Dr Pauline Prevett, a senior lecturer and expert in financial literacy at the School of Environment, Education and Development, University of Manchester offers her take: “It’s not a neat, single concept. It encompasses financial attitudes, confidence, self-efficacy, financial literacy, financial behaviour — it’s more of an umbrella concept. However, you could think of financial wellness as being a state of living whereby monetary concerns are not a source of anxiety.”
Essentially, a person’s financial wellness is a huge and integral part of their life, and has the possibility to cause drastic repercussions for not only themselves, but also their employers. To reinforce the issue we’re all facing, let’s look a little deeper into the problem.
John Hoffmire, Chairman of the Personal Finance Employee Education Fund
Too busy to read? Click play to listen to audio version of the Financial wellness report
An employee’s overall happiness can be divided up into three distinct areas, or a triangle of sorts: physical wellness, mental wellness and financial wellness. The aim is to keep each segment in the green, as much as possible.

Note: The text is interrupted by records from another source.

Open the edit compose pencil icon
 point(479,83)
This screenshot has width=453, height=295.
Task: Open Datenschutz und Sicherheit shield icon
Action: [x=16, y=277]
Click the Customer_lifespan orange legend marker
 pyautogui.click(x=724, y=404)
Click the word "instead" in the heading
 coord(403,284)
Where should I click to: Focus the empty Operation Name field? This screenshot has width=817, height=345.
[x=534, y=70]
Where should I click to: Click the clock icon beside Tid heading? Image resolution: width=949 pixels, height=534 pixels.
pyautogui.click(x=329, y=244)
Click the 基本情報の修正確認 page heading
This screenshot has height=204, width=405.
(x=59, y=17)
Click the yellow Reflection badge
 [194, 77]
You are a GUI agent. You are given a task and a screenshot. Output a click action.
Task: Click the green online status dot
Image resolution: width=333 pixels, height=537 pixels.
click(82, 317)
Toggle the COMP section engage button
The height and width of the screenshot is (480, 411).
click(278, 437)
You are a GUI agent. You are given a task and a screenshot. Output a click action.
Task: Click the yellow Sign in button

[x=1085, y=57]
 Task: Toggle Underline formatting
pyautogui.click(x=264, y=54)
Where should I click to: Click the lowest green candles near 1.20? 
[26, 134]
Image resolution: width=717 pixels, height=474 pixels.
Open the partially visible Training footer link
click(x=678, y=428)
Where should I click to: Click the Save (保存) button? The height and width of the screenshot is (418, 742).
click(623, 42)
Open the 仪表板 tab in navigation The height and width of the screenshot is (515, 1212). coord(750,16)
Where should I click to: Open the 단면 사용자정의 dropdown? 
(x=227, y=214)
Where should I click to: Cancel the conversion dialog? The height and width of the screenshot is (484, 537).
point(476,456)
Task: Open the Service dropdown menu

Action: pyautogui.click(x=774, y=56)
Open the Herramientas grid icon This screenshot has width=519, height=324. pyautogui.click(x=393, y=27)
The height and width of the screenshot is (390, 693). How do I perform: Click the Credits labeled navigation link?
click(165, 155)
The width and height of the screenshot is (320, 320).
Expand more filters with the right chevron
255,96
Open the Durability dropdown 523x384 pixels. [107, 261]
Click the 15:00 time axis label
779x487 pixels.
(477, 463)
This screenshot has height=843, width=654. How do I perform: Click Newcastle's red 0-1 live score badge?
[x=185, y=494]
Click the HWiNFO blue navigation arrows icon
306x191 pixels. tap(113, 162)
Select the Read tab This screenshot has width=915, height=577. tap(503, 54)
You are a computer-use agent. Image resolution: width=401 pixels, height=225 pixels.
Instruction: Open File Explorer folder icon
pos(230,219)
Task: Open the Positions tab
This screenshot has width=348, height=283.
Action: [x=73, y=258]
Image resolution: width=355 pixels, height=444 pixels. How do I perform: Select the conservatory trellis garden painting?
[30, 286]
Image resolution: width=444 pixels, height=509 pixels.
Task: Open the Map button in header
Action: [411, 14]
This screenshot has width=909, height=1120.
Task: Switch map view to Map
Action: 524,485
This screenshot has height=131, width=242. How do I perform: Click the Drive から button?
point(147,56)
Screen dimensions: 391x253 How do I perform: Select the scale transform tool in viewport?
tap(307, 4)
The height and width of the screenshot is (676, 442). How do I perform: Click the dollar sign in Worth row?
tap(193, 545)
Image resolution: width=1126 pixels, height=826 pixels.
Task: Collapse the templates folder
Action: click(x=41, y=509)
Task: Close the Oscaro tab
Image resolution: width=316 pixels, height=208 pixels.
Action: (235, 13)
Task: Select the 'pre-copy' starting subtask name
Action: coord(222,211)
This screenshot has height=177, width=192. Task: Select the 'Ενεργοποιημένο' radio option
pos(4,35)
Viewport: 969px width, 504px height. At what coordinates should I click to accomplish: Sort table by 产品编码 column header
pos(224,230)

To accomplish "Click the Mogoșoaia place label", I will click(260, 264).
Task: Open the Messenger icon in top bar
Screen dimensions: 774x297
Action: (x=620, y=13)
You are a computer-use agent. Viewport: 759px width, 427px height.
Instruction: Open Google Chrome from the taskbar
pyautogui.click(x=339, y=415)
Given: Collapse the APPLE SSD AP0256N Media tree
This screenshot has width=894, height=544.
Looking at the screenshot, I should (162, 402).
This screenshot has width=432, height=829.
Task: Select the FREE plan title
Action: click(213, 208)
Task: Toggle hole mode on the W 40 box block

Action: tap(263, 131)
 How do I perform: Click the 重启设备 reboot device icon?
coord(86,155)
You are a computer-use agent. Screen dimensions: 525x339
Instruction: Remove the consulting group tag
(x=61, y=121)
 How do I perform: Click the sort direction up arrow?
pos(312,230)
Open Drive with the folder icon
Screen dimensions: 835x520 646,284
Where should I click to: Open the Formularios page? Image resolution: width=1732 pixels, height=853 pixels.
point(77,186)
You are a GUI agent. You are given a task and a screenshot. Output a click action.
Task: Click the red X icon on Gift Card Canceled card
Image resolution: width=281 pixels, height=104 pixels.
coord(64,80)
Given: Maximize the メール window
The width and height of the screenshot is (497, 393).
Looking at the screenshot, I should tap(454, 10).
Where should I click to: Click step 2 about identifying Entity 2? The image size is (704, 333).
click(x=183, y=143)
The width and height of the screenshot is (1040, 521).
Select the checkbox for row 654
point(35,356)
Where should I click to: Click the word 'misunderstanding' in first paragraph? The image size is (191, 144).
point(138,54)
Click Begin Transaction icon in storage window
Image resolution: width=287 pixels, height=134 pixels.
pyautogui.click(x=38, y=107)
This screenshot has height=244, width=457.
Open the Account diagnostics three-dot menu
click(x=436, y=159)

However, when things start creeping into the red, it’s a cause for concern. Dr Prevett says, “To the individual, financial wellness is important because it’s part of overall wellness. If someone is financially in trouble and therefore becoming anxious or depressed, there is a knock-on effect on their mental health. It can limit the kinds of things a person could be doing with their life”
For example, employees spend an unfortunate amount of office-time on their own financial problems — this is time spent not doing work — and the poorer their financial wellness, the more time it takes out of their day. Dr Prevett continues, “This can have a huge impact on an employer — there’s a massive amount of days lost due to mental ill health in the workplace.”
Reasons for this include but are not limited to: low morale, decreased productivity, unexplained absences — one Manchester University student we spoke to even developed anaemia as a result of their money worries. This is a catalogue of predicaments that are tough to remedy.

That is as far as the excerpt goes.